Wimmer zamiast zostać historykiem powinien założyć biuro reklamowe !

Po co ściągać działo jak nie było prochu ?  Jak odległość była za duża, to po co ściągano działo ? Nie było prochu - a ogień miał być skuteczny ?

Jak dla mnie to tego kręcenia już za dużo , ale to nie koniec. Sława króla bladła z godziny na godzinę jak Wimer zapoznawał się z tą bitwą i trzeba było działać , i się pisało...pisało... tak !

 

"Bitwa była już wygrana ale Sobieski obawiał się ..bla, bla bla , Sobieski przewidywal ale okazało się...bla,bla bla ,  Król zaakceptował jego zarządzenia...bla bla bla , Jak planował przed bitwą król polsk , nie powiodło się....bla bla bla...

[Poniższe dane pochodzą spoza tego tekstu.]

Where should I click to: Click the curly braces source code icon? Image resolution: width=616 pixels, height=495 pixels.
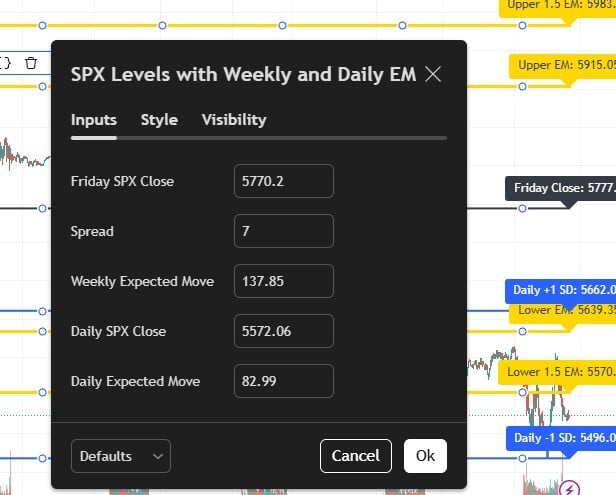[5, 63]
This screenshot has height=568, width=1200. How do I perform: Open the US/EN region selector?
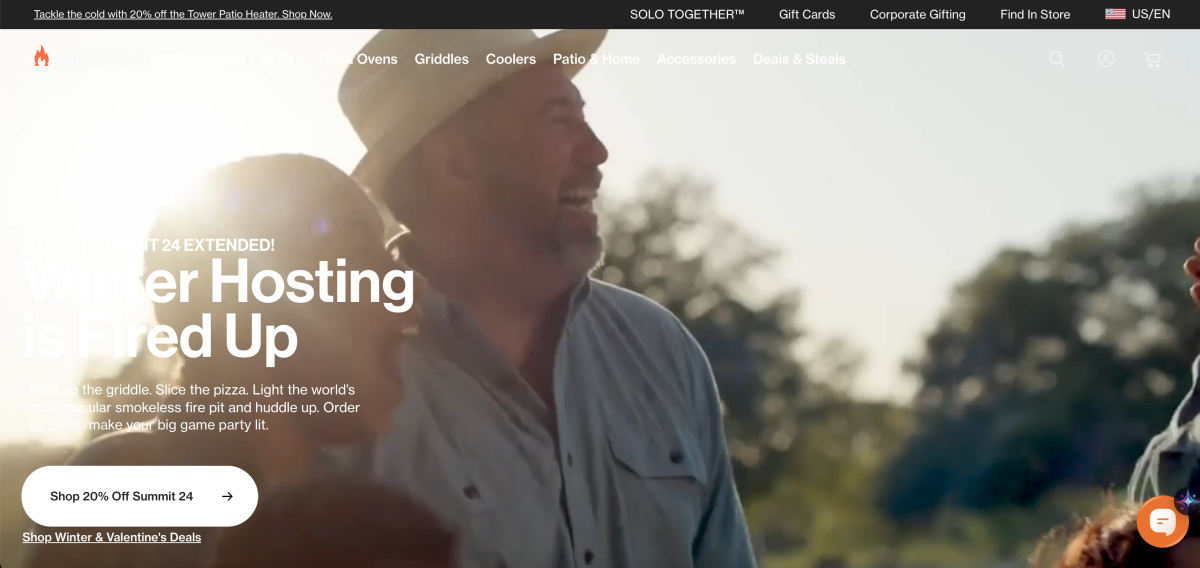(x=1138, y=14)
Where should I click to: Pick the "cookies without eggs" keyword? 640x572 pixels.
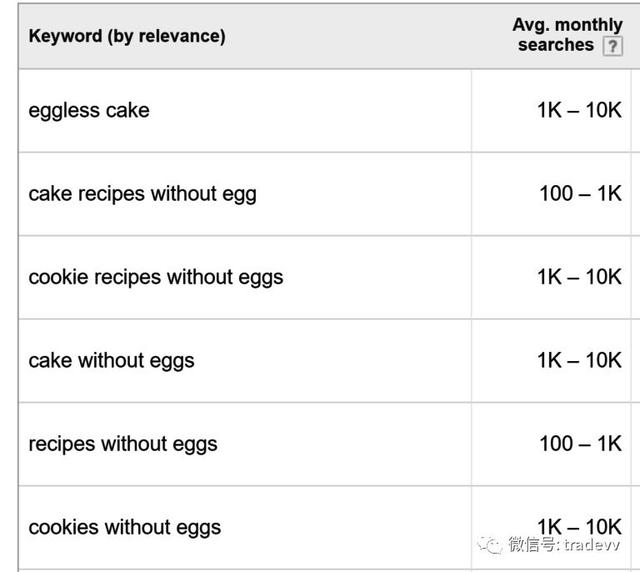pyautogui.click(x=125, y=527)
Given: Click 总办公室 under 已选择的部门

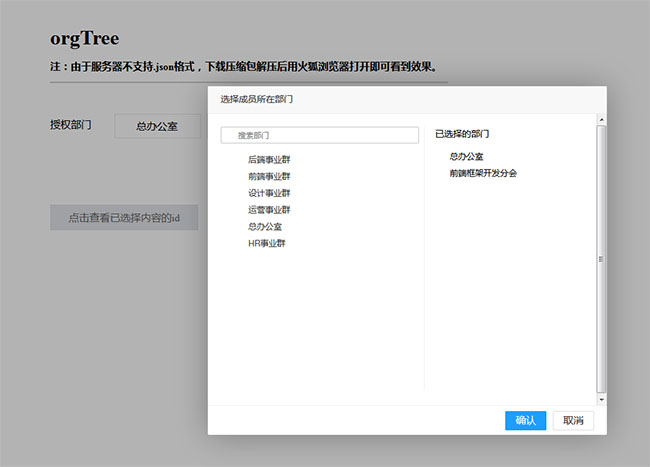Looking at the screenshot, I should click(x=466, y=157).
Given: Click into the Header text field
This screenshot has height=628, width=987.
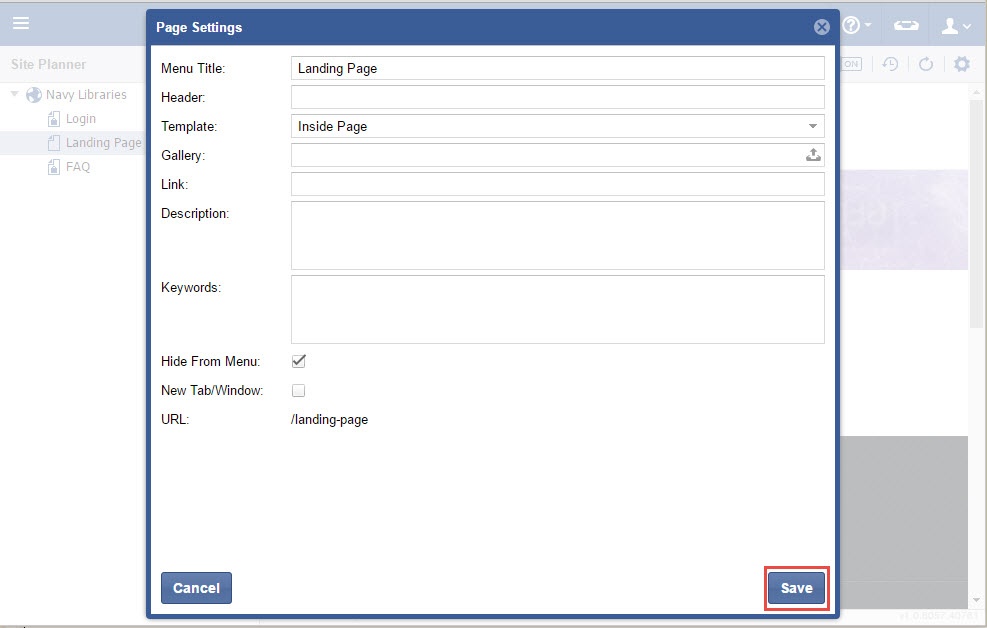Looking at the screenshot, I should tap(557, 97).
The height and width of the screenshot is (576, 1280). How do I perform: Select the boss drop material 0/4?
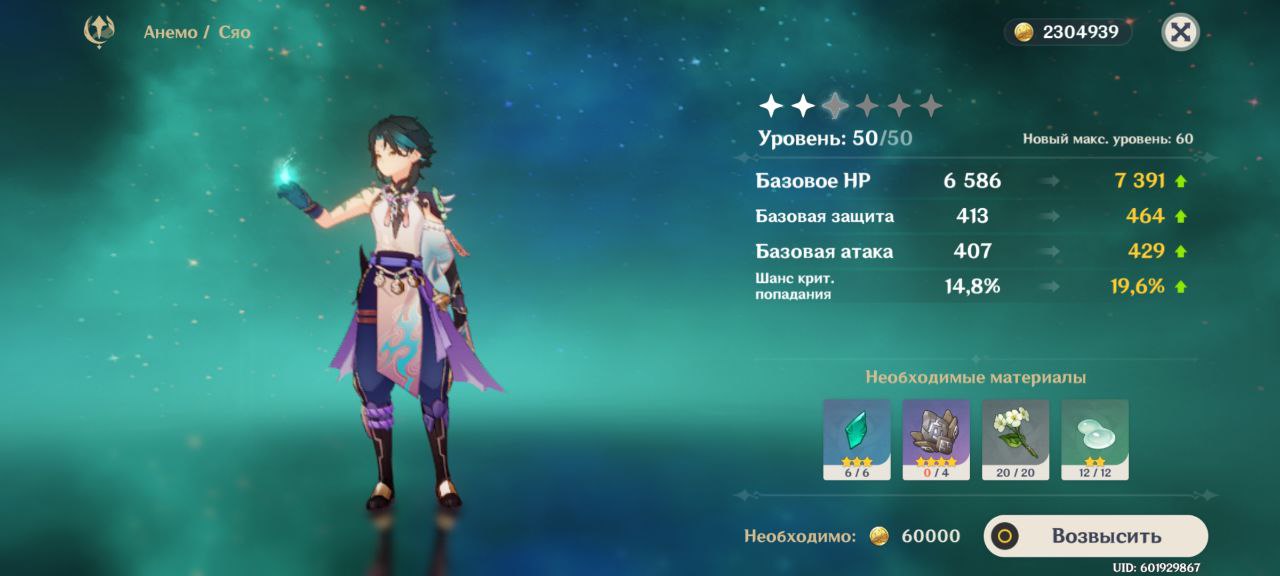point(936,439)
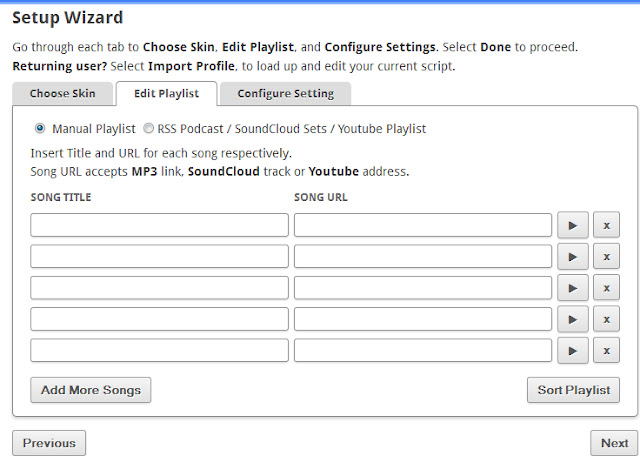Focus the first Song URL field
This screenshot has height=456, width=640.
pyautogui.click(x=423, y=225)
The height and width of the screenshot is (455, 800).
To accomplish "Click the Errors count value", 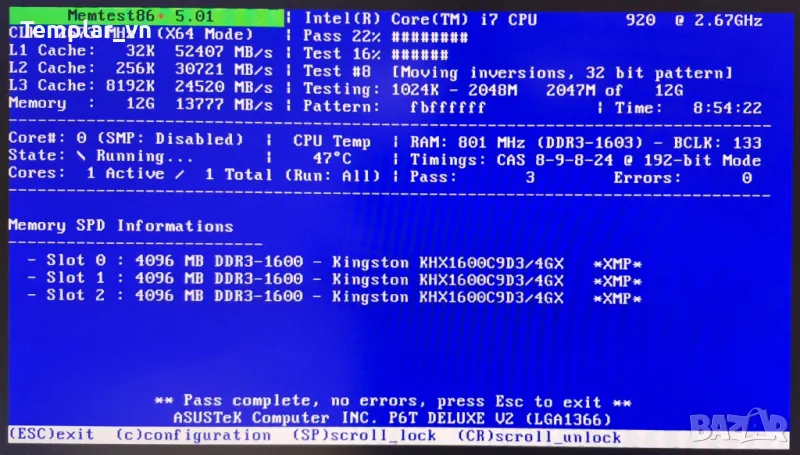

W końcu dowiadujemy się część prawdy, cytuję Wimmera :

 

"W bitwie pod Wiedniem Sobieski nie mógł bezpośrednio dowodzić wszystkimi wojskami . Nie pozwalała na to rozległość  terenu , poprzerzynanego licznymi parowami i pokrytego dość bujną roślinnością , z żadnego ze stanowisk dowodzenia nie można było widzieć  co dzieje się w kotlinach , za pagórkami, tym bardziej że obraz przysłaniały dymy wystrzałów z dział i muszkietów . Niemożliwe też było wydawanie rozkazów na podstawie meldunków przywożonych przez kurierów , sytuacja bowiem zmieniała się szybko . Poszczególni dowódcy kierowali więc walkę sami , mieli zresztą zastrzeżone prawo bezpośredniego dowodzenia swymi oddziałami".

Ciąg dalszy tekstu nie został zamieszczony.